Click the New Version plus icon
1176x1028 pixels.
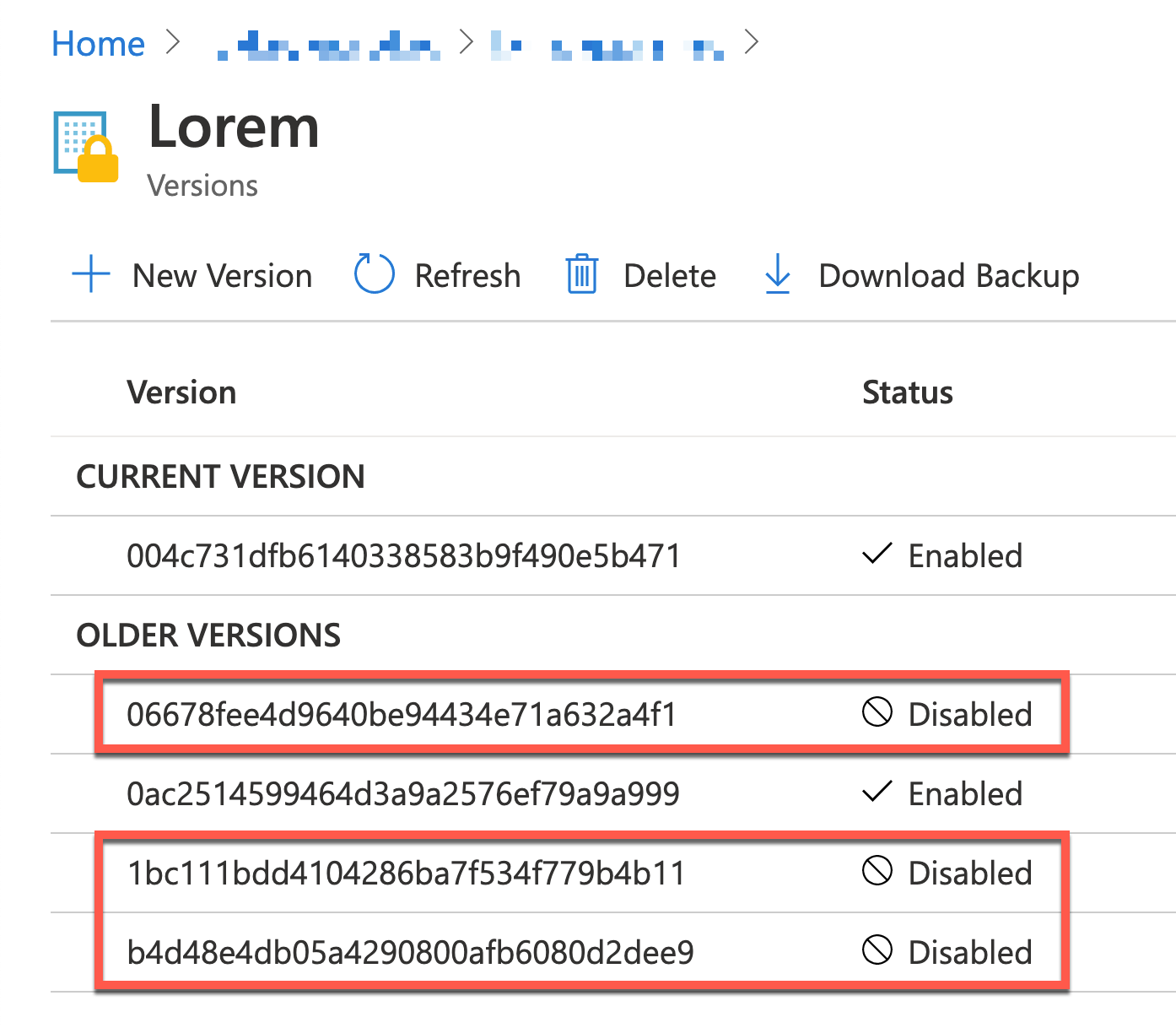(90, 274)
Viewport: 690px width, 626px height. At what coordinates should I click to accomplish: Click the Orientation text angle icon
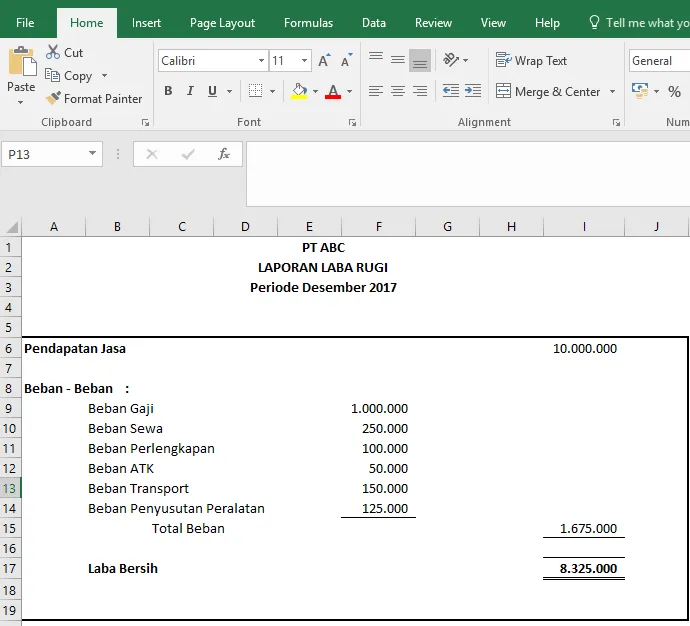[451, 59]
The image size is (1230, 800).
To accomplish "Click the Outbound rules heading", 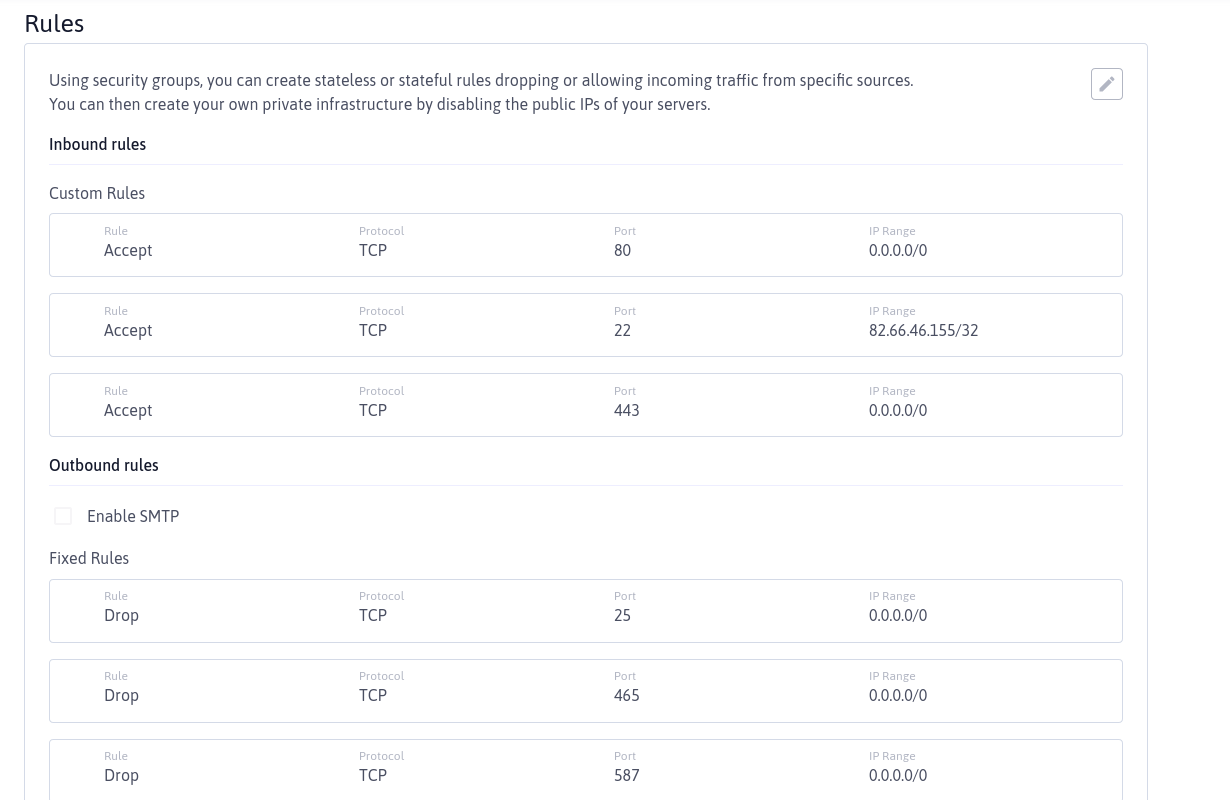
-- -- --
To do ▸ Rewrite the data from the line containing "The image size is (1230, 800)." through the end, putting "title" in place of "heading" and keeping everything else the same. Leave the pictures out of your answer.

Output of the task ▸
The image size is (1230, 800).
To accomplish "Click the Outbound rules title", 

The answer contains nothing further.